Un museo busca impulsar turismo en zona arqueológica del sur de México

Fotografía de la edificación el Palacio de los Mascarones en la zona arqueológica Chaac en Kabah, el 4 de marzo de 2023, en Mérida, estado de Yucatán (México). EFE/Martha López

Mérida (México), 5 mar (EFE).- Un museo que se construye en la zona arqueológica de Kabah, la majestuosa ciudad precolombina dedicada a Chaac, el dios maya de la lluvia, ubicado en Yucatán, al sur de México, busca impulsar el turismo en la región, dijeron autoridades de cultura mexicanas

“El Museo Arqueológico del Puuc, que se construye en ese sitio con recursos del Programa de Mejoramiento de Zonas Arqueológicas (Promeza) derivado del Tren Maya, será impulsor del turismo en la región”, aseguró a EFE José Arturo Chab Cárdenas, director del Centro INAH Yucatán.

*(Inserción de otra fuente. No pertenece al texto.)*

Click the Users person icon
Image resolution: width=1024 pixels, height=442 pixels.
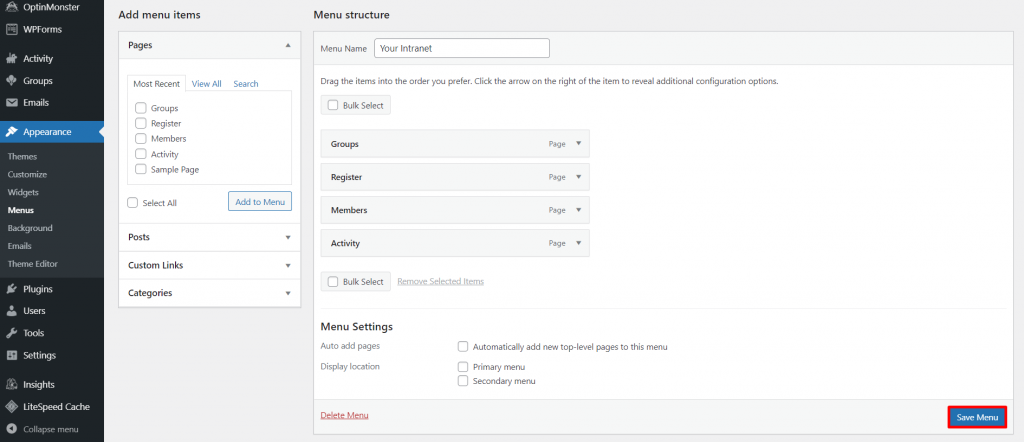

El recinto, planeado para narrar la historia de los mayas en la Ruta Puuc, que en lengua maya significa serranía y comprende las ciudades de Uxmal, Kabah, Sayil, Labná, Xlapak, Chacmultún y las Grutas de Loltún, “apenas está en despalme”.

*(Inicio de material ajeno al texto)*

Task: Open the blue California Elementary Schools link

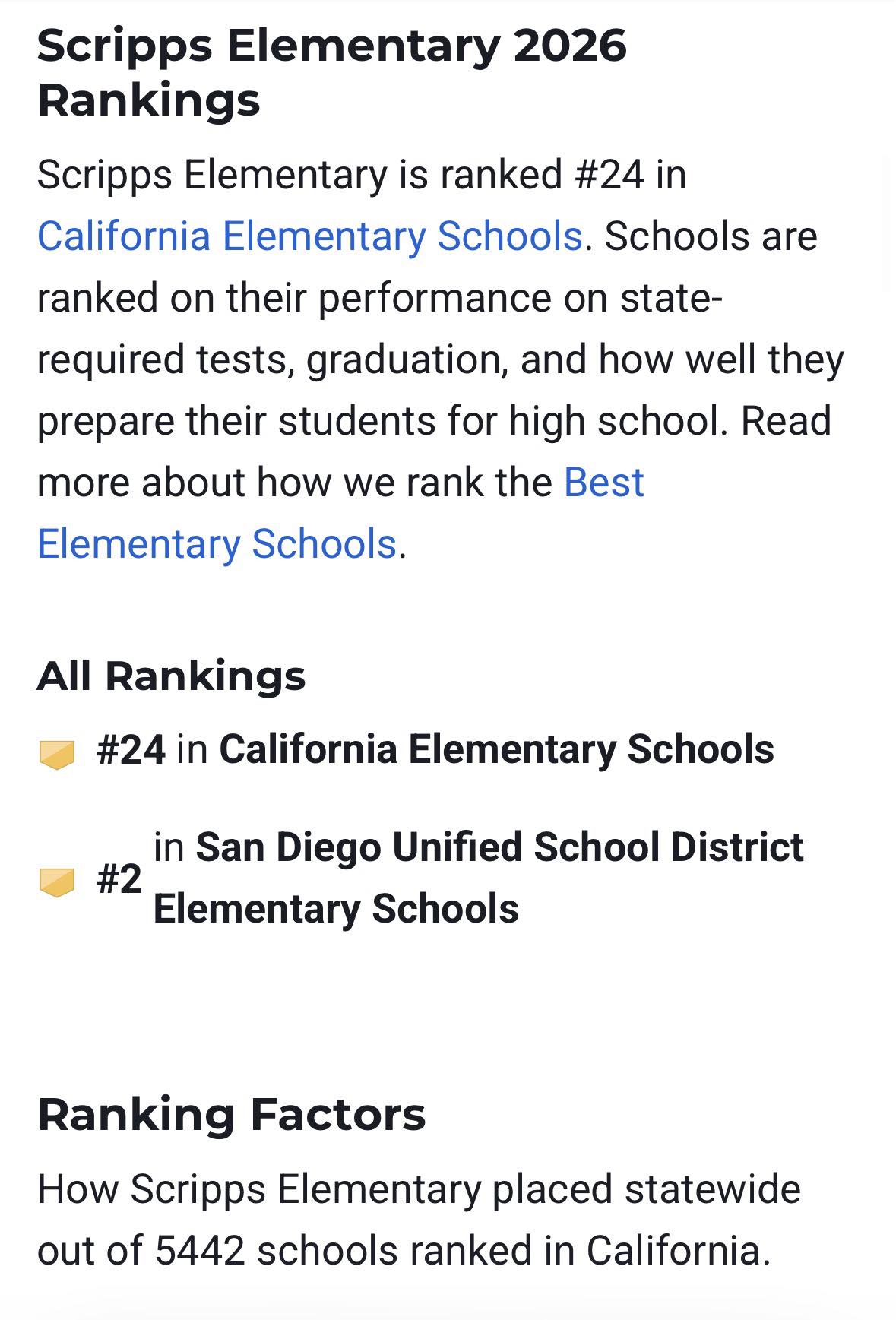Action: click(310, 236)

El museo estará fuera del área monumental de la zona arqueológica que se encuentra dividida por una carretera federal, y “se construirá exactamente frente a la Gran Pirámide para que en un futuro se gestione el desvío carretero”.

Fotografía de la edificación el Arco del Triunfo en la zona arqueológica Sacbé de Uxmal, el 4 de marzo de 2023, en Mérida, estado de Yucatán (México). EFE/Martha López

En el sitio se exhibirán los resultados de más de 20 años de investigación y los descubrimientos, como dos estelas de Uxmal, el ajuar de un guerrero Itzá, mascarones del dios Chaac y una ofrenda de jade.

Chab Cárdenas explicó que hay dos líneas de trabajo en Kabah: una de investigación a cargo de María de Lourdes Toscano y otra de restauración encabezada por Natalia Hernández Tangarife que permitirán comprender el sitio y redescubrir el Templo Codz Poop (alfombra enrollada en maya) o Palacio de los Mascarones de Chaac.

EN KABAH RECOLECTABAN AGUA DE LLUVIA

Por su parte, el guía de turistas Jesús Marcos Delgado Ku, explicó a EFE que Kabah significa “mano poderosa” en lengua maya y era una ciudad prehispánica dedicada a la agricultura, “su esplendor se registró del 300 al 900 d.C.”

A diferencia de otras grandes urbes mayas, como Chichén Itzá, Tulum o Dzibilchaltún que “tenían acceso al agua gracias a los cenotes, Kabah recolectaba el vital líquido de la lluvia”, precisó.

Los antiguos habitantes edificaron sus palacios y templos entre cerros, “pero clasificando espacios para la agricultura y creando en derredor enormes chultunes, un sistema de captación y almacenamiento pluvial subterráneo en forma de botella”, dijo Delgado.

Fotografía de la escultura prehispánica “dignatario” en la zona arqueológica Chaac en Kabah, el 4 de marzo de 2023, en Mérida, estado de Yucatán (México). EFE/Martha López

Señaló que el Codz Poop, que data del periodo Clásico Terminal (650-950 d.C.), es uno de los 82 edificios más importantes de Kabah y sus 250 mascarones de Chaac resultan atractivos para los pocos turistas que recorren el sitio.

En la parte posterior de la fachada, los restauradores terminaron dos esculturas (una sin cabeza) de los dignatarios de la dinastía Tutul que dominaban Kabah.

“En total se encontraron siete esculturas de los Señores de la mano poderosa en este sitio arqueológico, pero dos fueron llevadas a museos”, informó.

En el lado este de Kabah hay palacios, estelas de dignatarios y guerreros, tumbas, el Codz Poop y otros edificios que se investigan.

En el oeste, hay templos religiosos y astronómicos, cuadrángulos ceremoniales, el Templo de las Manos Rojas, la Gran Pirámide y el Arco del triunfo que da la bienvenida desde el Sacbé de Uxmal, la ciudad prehispánica más importante de la Ruta Puuc.

“Hay un grupo llamado Temprano central, otro denominado Los Altos donde hay pirámides sin restaurar y el Templo de las Manos Rojas que se encuentran inhabilitados para el turismo”, aseguró.

Aún falta investigar, pero se cree que esas manos marcan la presencia de personajes de élite que vivieron en la época de esplendor de Kabah “cuando los sacerdotes dependían del sistema calendárico para sembrar y recolectar el agua de la lluvia”.